Let $X$ be a topological space, and let $C_0(X)$ be the $\mathbb{C}$-vector space of continuous functions $g:X \rightarrow \mathbb{C}$ with the property that for any $\epsilon > 0$, there exists a compact set $F$ of $X$ containing $\{x \in X: |g(x)| \geq \epsilon\}$. Let $C_c(X)$ be the subspace of continuous functions $X \rightarrow \mathbb{C}$ which are of compact support.

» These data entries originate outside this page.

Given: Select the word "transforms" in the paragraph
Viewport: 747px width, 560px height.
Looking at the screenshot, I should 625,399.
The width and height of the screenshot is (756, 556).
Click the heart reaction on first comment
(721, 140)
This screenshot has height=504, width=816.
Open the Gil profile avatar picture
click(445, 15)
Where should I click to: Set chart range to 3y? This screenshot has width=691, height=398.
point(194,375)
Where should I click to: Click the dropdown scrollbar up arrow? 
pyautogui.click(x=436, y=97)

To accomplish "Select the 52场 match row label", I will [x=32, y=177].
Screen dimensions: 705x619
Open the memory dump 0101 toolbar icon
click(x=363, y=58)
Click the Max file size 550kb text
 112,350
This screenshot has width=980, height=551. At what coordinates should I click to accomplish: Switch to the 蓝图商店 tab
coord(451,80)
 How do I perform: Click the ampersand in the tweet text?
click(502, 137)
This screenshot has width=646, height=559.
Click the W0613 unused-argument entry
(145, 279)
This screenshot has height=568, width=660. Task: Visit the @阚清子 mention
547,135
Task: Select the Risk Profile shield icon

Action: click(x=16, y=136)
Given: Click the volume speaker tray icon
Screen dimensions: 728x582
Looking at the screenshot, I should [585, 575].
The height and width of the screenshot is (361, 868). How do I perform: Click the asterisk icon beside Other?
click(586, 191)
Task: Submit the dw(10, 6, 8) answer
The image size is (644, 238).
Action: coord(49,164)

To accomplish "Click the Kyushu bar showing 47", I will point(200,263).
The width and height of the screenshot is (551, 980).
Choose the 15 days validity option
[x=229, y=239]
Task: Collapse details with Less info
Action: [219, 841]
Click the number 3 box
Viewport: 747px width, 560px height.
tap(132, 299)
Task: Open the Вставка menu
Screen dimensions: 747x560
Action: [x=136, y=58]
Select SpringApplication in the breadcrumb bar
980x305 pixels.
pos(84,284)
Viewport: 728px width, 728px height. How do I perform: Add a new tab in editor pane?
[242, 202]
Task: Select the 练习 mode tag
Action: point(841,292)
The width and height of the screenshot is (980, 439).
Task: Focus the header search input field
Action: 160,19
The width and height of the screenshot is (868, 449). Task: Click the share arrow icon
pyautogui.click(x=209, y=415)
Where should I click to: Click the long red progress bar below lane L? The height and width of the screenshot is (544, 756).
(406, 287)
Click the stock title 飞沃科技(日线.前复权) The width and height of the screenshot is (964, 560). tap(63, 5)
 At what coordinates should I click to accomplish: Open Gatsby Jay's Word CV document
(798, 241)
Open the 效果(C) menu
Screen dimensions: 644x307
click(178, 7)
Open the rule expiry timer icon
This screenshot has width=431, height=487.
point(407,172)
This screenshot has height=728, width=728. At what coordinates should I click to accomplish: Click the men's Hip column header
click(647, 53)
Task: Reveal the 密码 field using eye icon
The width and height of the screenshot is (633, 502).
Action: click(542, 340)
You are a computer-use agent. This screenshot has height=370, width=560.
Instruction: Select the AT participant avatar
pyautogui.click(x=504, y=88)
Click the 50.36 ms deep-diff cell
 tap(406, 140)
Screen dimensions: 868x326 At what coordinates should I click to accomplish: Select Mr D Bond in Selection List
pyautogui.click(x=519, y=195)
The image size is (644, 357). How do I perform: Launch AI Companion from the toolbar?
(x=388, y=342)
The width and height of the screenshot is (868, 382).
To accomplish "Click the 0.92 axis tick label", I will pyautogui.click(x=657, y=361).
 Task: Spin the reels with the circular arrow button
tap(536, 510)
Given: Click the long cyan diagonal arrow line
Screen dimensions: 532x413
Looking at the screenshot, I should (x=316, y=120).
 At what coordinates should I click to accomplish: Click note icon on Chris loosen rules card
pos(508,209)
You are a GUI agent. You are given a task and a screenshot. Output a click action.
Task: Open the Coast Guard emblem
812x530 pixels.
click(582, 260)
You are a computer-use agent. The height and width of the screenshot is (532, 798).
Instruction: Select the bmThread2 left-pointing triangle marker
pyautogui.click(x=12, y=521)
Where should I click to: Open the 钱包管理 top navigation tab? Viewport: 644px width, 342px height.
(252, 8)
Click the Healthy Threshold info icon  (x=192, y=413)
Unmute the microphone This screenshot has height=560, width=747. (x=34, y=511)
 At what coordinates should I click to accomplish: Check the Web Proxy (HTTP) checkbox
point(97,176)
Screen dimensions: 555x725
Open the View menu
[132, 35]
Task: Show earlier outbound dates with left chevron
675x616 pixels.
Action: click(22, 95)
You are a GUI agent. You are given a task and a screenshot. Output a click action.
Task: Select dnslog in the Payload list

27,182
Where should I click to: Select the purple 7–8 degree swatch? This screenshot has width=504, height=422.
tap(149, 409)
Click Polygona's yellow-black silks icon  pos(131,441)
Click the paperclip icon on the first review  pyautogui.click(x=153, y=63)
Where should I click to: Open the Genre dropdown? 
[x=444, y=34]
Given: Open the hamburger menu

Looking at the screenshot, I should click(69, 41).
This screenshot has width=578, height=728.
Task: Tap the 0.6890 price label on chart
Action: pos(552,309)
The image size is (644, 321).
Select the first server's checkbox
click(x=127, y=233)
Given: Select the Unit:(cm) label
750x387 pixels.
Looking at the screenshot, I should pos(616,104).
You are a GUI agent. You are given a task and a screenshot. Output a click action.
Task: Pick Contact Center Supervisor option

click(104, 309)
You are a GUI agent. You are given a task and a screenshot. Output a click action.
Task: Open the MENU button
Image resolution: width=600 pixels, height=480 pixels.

In Abstract Harmonic Analysis, Vol $1$ by Ross and Hewitt, it is claimed that $C_c(X)$ is dense in $C_0(X)$, but I don't see why this is true. Unless $X$ is normal or has some other properties, I don't see how to go about constructing an element of $C_c(X)$ which is within $\epsilon$ of a given $g$.
Given $F, \epsilon, g$ as above, I'd like to construct an $f: X \rightarrow \mathbb{C}$ which is $0$ outside $F$ but agrees with $g$ on the interior of $F$, somehow.
Best Answer
Note that $h\colon \mathbb C\to\mathbb C$, $z\mapsto\begin{cases}0&\text{if }|z|\le \varepsilon\\\frac{|z|-\varepsilon}{|z|}\cdot z&\text{if }|z|\ge\varepsilon\end{cases} $ is continuous. Then $g=h\circ f$ seems to do what you want, i.e., the support of $g$ is the compact set $F$ and $|f-g|\le \varepsilon$. If desired, one can deform $h$ suitably so that $h(z)=z$ for $|z|>\delta>\epsilon$, thus making $f$ "more equal" to $g$.